▸ Work required:
Reproduce, word for word, the lines of the material from the line with "Task: Expand video options arrow beside 开启视频" to the line with "Action: [406, 43]", both ends included.

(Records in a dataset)
——————

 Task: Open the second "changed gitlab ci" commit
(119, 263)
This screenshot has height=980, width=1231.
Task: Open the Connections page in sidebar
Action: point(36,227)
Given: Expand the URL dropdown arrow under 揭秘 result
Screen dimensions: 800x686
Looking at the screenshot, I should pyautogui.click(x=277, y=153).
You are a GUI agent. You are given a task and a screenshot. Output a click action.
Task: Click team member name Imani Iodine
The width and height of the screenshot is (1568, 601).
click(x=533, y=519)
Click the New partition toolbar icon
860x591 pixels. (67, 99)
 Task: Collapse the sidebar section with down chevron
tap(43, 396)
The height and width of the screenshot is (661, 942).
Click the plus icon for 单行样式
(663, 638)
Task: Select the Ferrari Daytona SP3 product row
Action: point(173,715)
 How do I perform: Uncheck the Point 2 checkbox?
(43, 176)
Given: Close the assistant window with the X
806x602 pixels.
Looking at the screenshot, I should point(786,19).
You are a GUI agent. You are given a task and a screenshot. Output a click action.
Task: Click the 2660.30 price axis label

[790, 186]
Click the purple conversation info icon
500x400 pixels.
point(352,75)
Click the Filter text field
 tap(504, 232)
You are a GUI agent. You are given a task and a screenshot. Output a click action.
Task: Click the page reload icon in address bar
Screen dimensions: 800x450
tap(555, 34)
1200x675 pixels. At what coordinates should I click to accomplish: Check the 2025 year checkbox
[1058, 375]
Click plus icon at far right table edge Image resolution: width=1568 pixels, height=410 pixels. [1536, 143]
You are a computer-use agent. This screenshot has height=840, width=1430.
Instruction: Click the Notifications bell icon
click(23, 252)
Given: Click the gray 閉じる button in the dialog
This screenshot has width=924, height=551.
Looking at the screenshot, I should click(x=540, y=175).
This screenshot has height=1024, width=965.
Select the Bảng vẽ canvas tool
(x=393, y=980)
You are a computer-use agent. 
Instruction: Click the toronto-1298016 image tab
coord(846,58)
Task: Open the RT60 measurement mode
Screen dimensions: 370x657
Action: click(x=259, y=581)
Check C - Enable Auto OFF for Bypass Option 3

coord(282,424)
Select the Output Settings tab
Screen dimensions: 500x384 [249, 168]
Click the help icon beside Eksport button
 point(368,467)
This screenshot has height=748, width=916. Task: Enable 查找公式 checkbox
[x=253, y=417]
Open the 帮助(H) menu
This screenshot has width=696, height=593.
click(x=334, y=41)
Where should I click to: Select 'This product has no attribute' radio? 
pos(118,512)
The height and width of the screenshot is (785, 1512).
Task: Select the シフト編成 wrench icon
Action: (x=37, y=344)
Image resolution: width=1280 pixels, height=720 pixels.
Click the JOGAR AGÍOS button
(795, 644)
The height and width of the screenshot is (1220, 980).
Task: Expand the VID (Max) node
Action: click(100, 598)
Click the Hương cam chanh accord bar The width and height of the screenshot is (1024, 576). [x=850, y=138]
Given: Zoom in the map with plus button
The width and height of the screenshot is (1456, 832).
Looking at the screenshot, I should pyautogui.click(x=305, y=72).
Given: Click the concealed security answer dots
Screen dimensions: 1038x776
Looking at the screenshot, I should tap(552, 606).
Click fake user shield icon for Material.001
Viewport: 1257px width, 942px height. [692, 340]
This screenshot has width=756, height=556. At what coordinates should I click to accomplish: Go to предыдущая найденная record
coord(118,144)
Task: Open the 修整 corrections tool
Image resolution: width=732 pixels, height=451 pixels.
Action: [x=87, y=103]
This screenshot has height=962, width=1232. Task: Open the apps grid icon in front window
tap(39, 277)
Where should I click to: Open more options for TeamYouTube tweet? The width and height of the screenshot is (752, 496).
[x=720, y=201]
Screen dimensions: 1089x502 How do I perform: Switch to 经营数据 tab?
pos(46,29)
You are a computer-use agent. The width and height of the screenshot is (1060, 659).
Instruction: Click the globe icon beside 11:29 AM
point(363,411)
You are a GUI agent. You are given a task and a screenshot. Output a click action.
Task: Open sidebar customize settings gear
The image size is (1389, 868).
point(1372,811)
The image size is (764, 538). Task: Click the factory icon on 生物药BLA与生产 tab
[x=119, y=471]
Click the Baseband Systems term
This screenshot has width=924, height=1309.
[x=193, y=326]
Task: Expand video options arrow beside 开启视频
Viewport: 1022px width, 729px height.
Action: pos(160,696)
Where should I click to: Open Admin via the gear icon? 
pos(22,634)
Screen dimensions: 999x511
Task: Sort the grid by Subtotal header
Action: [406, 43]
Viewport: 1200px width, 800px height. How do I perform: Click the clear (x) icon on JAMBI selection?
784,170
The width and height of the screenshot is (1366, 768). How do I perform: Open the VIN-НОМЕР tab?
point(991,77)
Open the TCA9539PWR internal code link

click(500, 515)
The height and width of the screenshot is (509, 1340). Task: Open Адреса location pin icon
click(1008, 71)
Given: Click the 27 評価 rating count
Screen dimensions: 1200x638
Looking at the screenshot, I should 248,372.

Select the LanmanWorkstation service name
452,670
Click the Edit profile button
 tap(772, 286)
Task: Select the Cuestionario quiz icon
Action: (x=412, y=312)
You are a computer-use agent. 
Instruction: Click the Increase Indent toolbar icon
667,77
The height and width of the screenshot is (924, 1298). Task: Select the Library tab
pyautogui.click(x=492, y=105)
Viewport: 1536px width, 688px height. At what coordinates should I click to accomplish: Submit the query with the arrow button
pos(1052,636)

——————

▸ Answer for this exercise:
Task: Expand video options arrow beside 开启视频
Viewport: 1022px width, 729px height.
Action: pos(160,696)
Where should I click to: Open Admin via the gear icon? 
pos(22,634)
Screen dimensions: 999x511
Task: Sort the grid by Subtotal header
Action: [406, 43]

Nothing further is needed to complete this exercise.